## Information shown
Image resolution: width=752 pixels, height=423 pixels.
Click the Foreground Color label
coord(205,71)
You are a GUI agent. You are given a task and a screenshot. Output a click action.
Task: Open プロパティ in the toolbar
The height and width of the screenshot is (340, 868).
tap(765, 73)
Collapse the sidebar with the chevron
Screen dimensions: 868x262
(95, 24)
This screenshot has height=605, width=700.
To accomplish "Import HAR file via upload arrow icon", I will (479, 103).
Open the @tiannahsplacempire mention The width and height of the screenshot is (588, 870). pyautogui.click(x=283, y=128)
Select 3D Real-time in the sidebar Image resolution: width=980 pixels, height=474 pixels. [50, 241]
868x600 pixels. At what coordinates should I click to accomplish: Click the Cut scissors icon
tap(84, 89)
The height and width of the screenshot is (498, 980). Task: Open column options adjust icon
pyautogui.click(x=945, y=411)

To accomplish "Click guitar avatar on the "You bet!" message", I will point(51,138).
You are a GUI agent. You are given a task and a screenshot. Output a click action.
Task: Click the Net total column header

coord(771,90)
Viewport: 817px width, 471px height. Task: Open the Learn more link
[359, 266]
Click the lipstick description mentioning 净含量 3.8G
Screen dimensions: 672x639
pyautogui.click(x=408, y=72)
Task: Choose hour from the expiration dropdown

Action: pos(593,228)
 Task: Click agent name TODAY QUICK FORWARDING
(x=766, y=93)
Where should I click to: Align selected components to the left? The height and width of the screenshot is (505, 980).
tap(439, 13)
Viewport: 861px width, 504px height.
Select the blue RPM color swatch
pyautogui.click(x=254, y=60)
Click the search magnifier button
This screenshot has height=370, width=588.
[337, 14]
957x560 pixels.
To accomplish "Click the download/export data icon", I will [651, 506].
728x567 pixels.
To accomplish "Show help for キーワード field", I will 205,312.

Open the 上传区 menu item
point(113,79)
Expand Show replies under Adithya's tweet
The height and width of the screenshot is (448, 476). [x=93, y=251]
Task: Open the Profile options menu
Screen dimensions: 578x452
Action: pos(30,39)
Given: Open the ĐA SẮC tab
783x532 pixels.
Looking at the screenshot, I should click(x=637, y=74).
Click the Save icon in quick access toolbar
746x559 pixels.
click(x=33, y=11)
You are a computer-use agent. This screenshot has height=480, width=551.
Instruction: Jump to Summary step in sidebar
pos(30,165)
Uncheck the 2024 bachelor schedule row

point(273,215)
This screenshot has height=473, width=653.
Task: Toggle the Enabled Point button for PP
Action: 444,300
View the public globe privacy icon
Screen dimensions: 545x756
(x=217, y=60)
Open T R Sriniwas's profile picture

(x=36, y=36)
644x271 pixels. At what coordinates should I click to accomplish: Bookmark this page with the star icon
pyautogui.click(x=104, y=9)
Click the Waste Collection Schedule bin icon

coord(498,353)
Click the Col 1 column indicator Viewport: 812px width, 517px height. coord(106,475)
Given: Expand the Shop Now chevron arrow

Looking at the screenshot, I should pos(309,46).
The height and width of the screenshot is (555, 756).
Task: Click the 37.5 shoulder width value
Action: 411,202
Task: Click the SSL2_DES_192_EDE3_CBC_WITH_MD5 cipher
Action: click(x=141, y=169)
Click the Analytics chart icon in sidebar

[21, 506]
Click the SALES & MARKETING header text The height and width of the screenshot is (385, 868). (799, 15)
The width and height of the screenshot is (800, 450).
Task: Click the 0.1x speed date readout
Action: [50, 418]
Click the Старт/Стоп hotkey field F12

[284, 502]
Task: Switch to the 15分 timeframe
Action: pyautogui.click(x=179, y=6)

## Exercise description
Select every line in the material above where the string "resolution" occurs, and copy it.

## Exercise answer
Image resolution: width=752 pixels, height=423 pixels.
Select 3D Real-time in the sidebar Image resolution: width=980 pixels, height=474 pixels. [50, 241]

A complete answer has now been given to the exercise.